Today's Communications Daily [subscription required] has a story concerning News Corp.'s plan to separate its publishing businesses from its entertainment assets. Not surprisingly, the story's focus is on the impact that the News Corp. decision may have on consideration of the FCC's decades-old newspaper-broadcast cross-ownership ban. 
In my opinion, in light of all new media outlets and diversity of information sources that characterize today's media marketplace, the newspaper-broadcast cross-ownership ban is one of the most obsolete regulations (and there are many) that the agency just can't seem to get off its rule books. 
But do not fear. I am not going to recite the tortured history of efforts to relax or eliminate the FCC's media ownership rules on a hot summer Friday afternoon. I am not even going to explain, as I have done many times before, why the rules should be relaxed or eliminated.
What I want to do is pretty simple. And that is to show how the mindset of the self-denominated public interest groups that oppose all efforts to relax existing media ownership restrictions is so fundamentally at odds with sound principles. 
According to Communications Daily, while acknowledging that media companies are increasingly separating their assets, here is what Free Press Senior Policy Counsel Corey Wright had to say: 
“Media companies are recognizing in fact that cross-ownership of TV stations and newspapers is not necessarily the best for their bottom line. Why should we bother to allow increased cross-ownership when it is not really good for anyone?” 

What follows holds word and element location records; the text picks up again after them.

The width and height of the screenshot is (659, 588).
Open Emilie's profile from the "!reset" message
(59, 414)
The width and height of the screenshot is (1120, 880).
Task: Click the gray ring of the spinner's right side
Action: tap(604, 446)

Please let this sink in: What Ms. Wright is saying, in no uncertain terms, is that Free Press knows that cross-ownership is not really good for the firms that would prefer to adopt (perhaps to their subsequent regret) that business model. And that it is Free Press's prerogative, with the FCC's help, to save these firms from themselves by not allowing increased cross-ownership. 
This is not the way our American free enterprise system is supposed to work, of course. In competitive markets – and this now includes the markets in which the newspaper-broadcast cross-ownership ban operates – firms should be allowed to organize themselves in the manner that they discern will be most efficient, economical, and productive. This marketplace freedom ultimately enhances consumer welfare – and by this I mean to include consumers who are readers, viewers, and listeners as well. 
Some firms will decide, as News Corp. apparently has decided, to separate assets and de-consolidate. Others will decide to integrate assets and consolidate. Some will succeed in their strategies, and others will fail. Remember AOL-Time Warner merger that caused the public interest advocates to go apocalyptic with their doomsday scenarios? 
Well, it's never doomsday for me on a Friday afternoon. But I don't want to head into the weekend with you thinking, along with Ms. Wright, that a proper reason for the FCC to retain the media ownership restrictions is to protect media companies from themselves. It is not. 
News Corp.'s apparent deconsolidation decision ought to cause the FCC to think hard about the rationale for retaining outdated media ownership rules on its books. 
And, as importantly, the rationale offered for such retention by one of the most vocal advocates for status quo regulation should cause the FCC to ponder hard whether its own mindset has been unduly, and wrongly, affected such misguided thinking.